(Dataset excerpts)
-------------------------
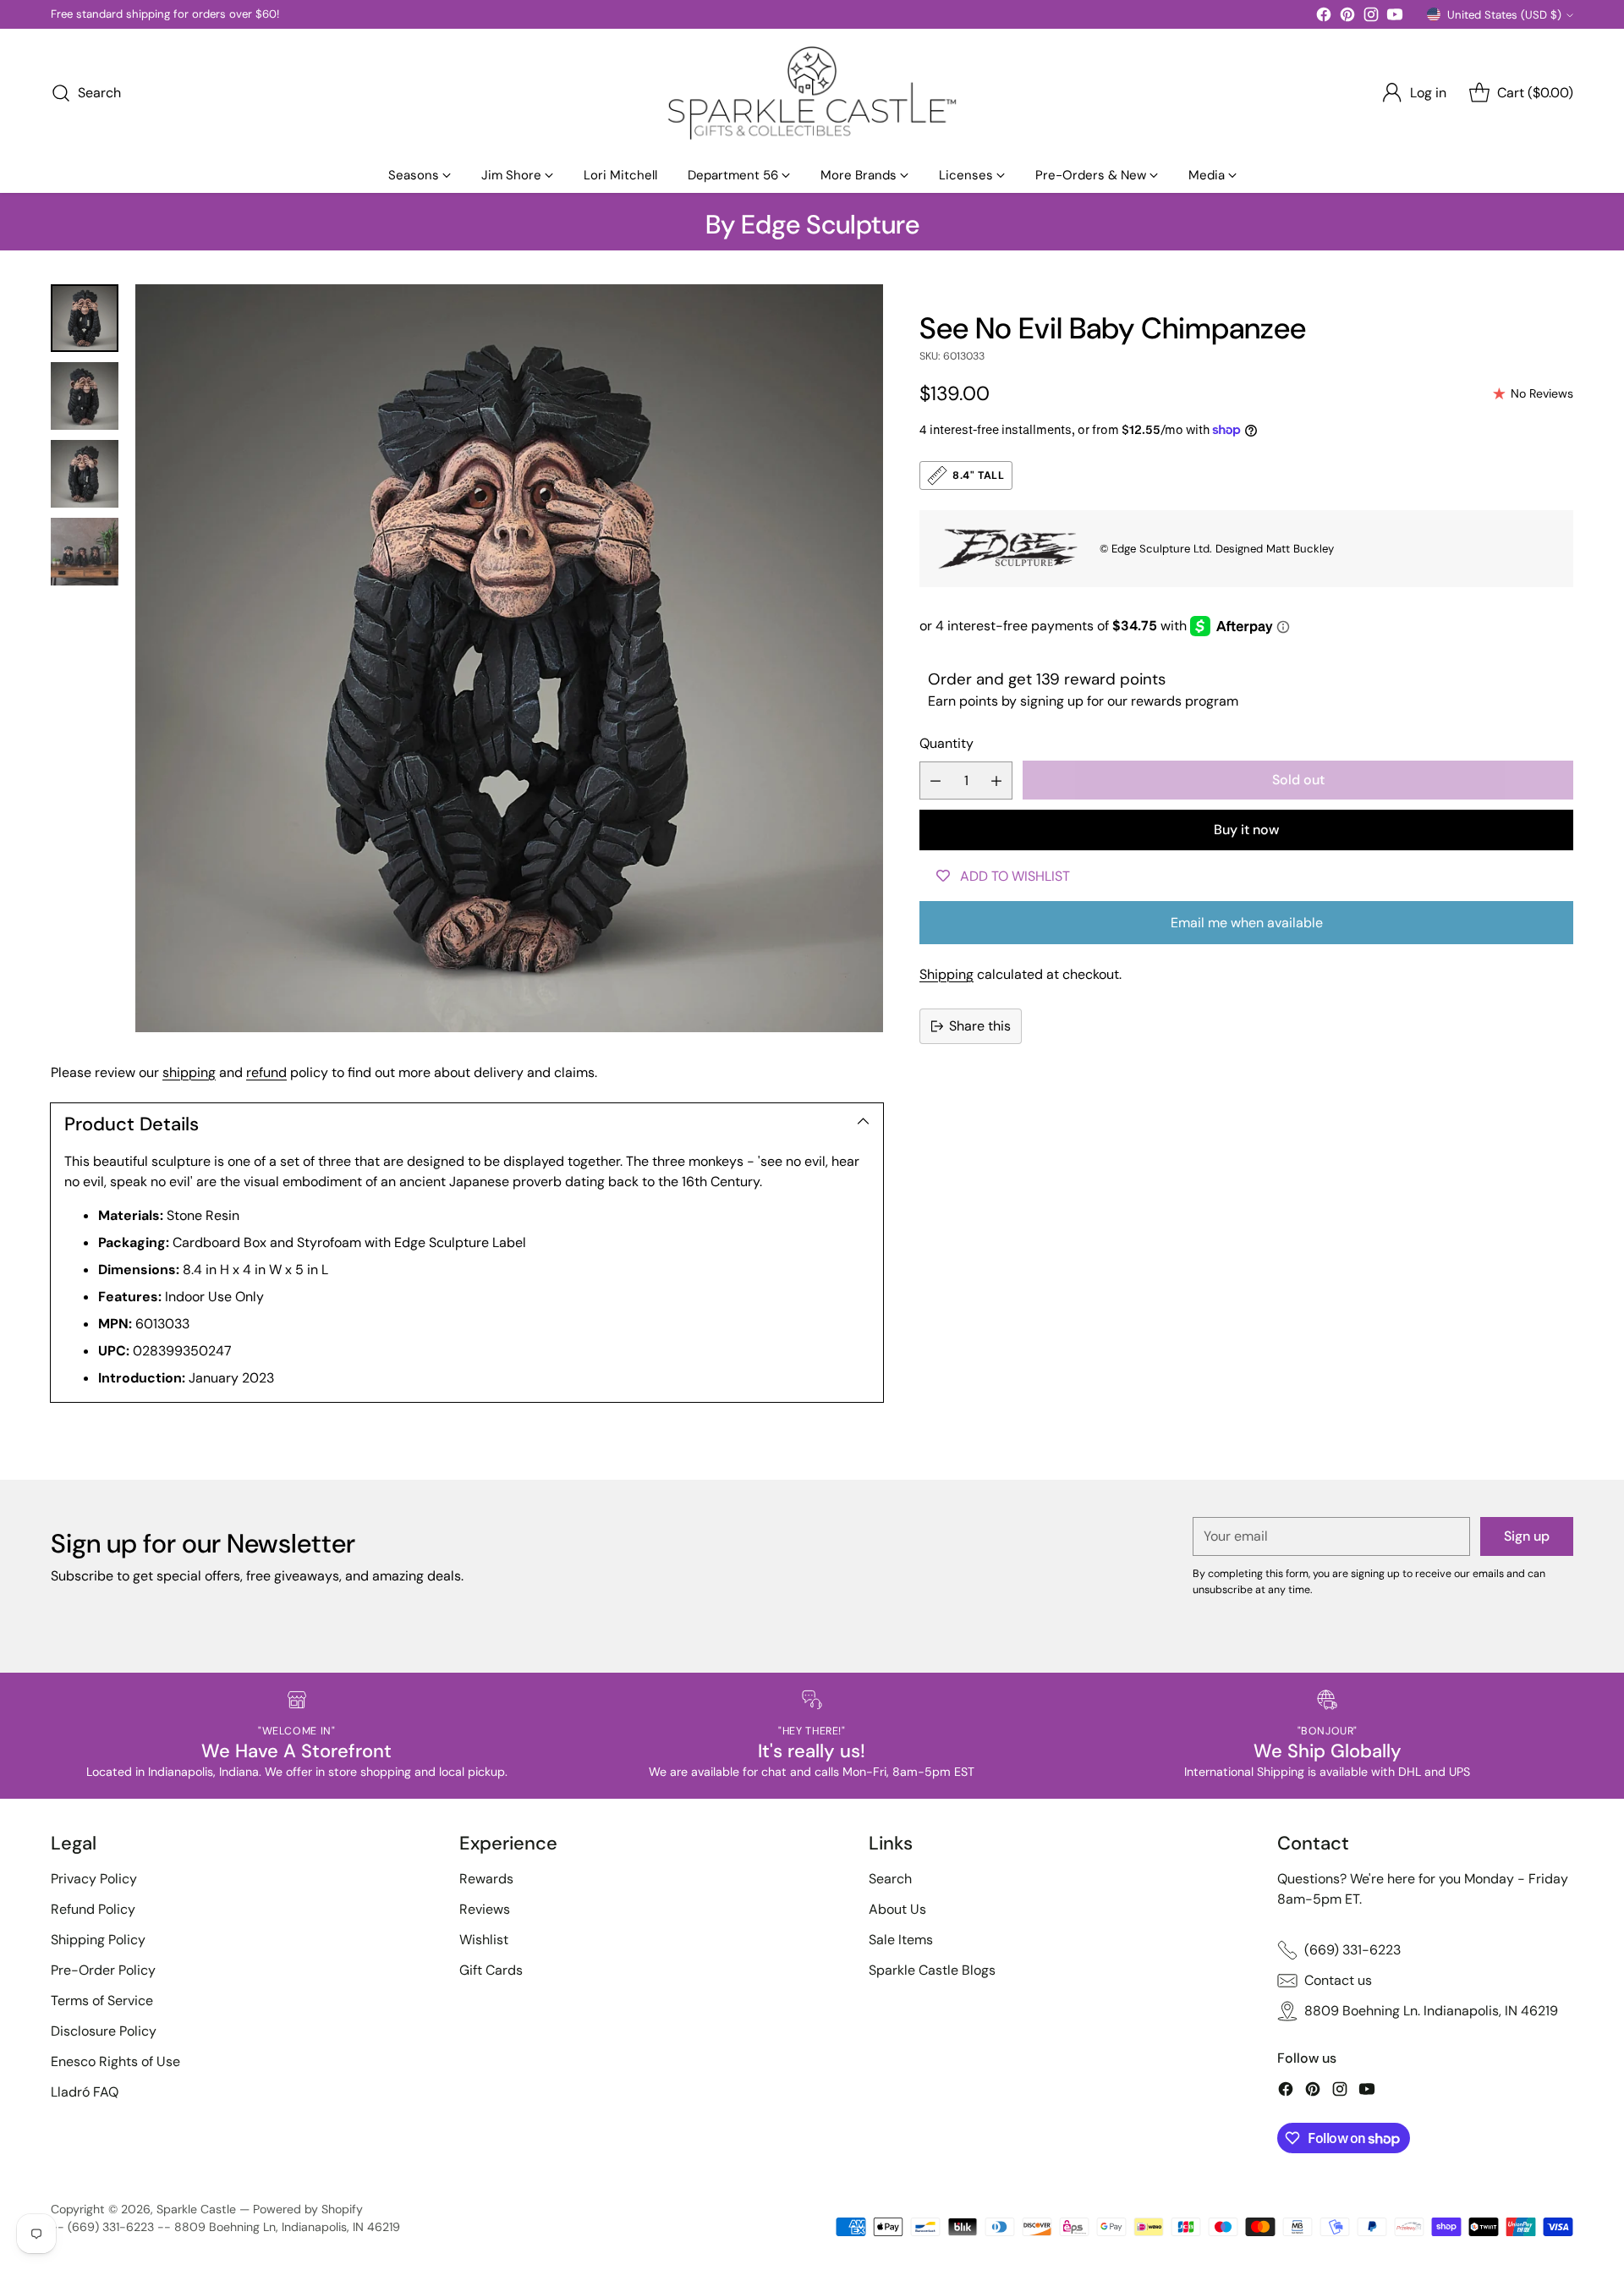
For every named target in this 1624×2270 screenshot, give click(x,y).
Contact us (1338, 1980)
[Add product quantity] (996, 780)
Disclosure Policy (103, 2031)
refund (266, 1072)
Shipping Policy (98, 1939)
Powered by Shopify (308, 2209)
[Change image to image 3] (84, 474)
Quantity (946, 743)
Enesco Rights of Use (115, 2061)
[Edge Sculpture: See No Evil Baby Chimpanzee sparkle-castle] (509, 658)
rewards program (1184, 701)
-------------------------
## Problem statement
Retype all entries above verbatim; no pictures belong in the copy.

## Written solution
For every named target in this 1624×2270 screenshot, give click(x,y).
Contact us (1338, 1980)
[Add product quantity] (996, 780)
Disclosure Policy (103, 2031)
refund (266, 1072)
Shipping Policy (98, 1939)
Powered by Shopify (308, 2209)
[Change image to image 3] (84, 474)
Quantity (946, 743)
Enesco Rights of Use (115, 2061)
[Edge Sculpture: See No Evil Baby Chimpanzee sparkle-castle] (509, 658)
rewards program (1184, 701)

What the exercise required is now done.